Establishment and characterization of Fabry disease endothelial cells with an extended lifespan

Abstract

Fabry disease is an inborn error of glycosphingolipid catabolism resulting from a deficiency of lysosomal enzyme alpha-galactosidase A. The major clinical manifestations of the disease, such as stroke, cardiac dysfunction, and renal impairment, are thought to be caused by vasculopathy due to progressive accumulation of globotriaosylceramide in vascular endothelial cells. The pathogenesis of the vasculopathy has not been elucidated. Since in vitro studies using primary endothelial cells are hampered by the limited lifespan of these cells, the availability of cultured endothelial cells with an extended lifespan is critical for the study of the vasculopathy of Fabry disease. We therefore generated an endothelial cell line from a Fabry hemizygote by introduction of human telomerase reverse transcriptase gene. The cell line has markedly extended lifespan compared to parental primary cells. The cells stably express many key markers of endothelial cells such as von Willebrand factor, CD31, CD34, and endothelial nitric oxide synthase (eNOS) and retain functional characteristics such as uptake of acetylated low-density lipoprotein, responsiveness to angiogenic growth factors, up-regulation of eNOS production upon extracellular stimuli, and formation of tube-like structures on Matrigel basement membrane matrix. The cells show significantly reduced activity of alpha-galactosidase A compared with primary endothelial cells from normal individuals and accumulate globotriaosylceramide in lysosomes. This cell line will provide a useful in vitro model of Fabry disease and will facilitate systematic studies to investigate pathogenic mechanisms and explore new therapeutic approaches for Fabry disease.

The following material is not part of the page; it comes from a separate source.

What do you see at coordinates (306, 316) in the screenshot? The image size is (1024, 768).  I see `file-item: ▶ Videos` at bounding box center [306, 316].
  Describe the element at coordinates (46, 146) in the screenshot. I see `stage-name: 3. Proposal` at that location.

Fig 1. hTERT-induced lifespan extension of Fabry ECs

(A) Expression level of hTERT was assessed by quantitative RT-PCR. (B) Growth rates of primary parental cells at passage 5 and hTERT-transduced cells at passage 26. hTERT-transduced cells proliferate actively with doubling time of 33.6 h, while primary cells essentially did not divide. (C) Population doubling (counted from passage 8) of hTERT transduced cells. (D and E) Microscopic photographs of SA β-gal cytochemistry of primary parental cells at passage 6 (D) and hTERT-transduced cells at passage 23 (E). Photos were taken at the same magnification. Scale bar: 250 μm

Fig 2. Characterization of IMFE1 cell line

(A) Morphology of IMFE1 cells under phase contrast microscope. (B–D) Immunofluorescence staining for vWF (B), CD31 (C) and CD34 (D). (E) eNOS expression analyzed by Western blot analysis. Left panel: Identification of eNOS expression in IMFE1 cell line. Primary human microvascular endothelial cells (HMVEC) and HeLa cells were used as positive and negative control respectively. Right panel: Persistent eNOS expression in IMFE1 cells at earlier and later passages (P). β-actin was used as loading control. (F) Uptake of DiI-Ac-LDL. Incorporated DiI (red) shows characteristic lysosomal-staining. Scale bar in (A): 100 μm

Fig 3. Responsiveness of IMFE1 cells to angiogenic growth factors and growth on Matrigel

(A) Growth response curves of IMFE1 cells 72hs after stimulation with bFGF and VEGF. Results are expressed as a ratio of the absorbance of the stimulated wells to the absorbance of the non-stimulated wells. Data are presented as mean ± SE (n = 6). (*P<0.0003, #P<0.002, stimulated wells compared with non-stimulated wells, two-tailed Student’s t test) (B) eNOS expression analyzed by Western blot. IMFE1 cells were incubated with medium containing 0–100 ng/ml VEGF or bFGF for 48 hr. β-Actin was used as loading control. (C) Tube formation assay. IMFE1 cells grown on Matrigel extracellular matrix formed tube-like structures that were similar to those formed by primary HMVEC.

Fig 4. Fabry phenotype of IMFE1 cell line

(A) α-Gal A activity of IMFE1 cells and primary ECs from four non-Fabry controls. The data are presented as mean ± SE (n ≥ 3). (B) Immunostaining of Gb3 in IMFE1 cells. Lysosomal-distribution of positive signal is apparent in some of the cells (arrows). Inset: Immunostaining of the cells after treatment with recombinant α-Gal A (0.4 IU/ml) for 48 hr.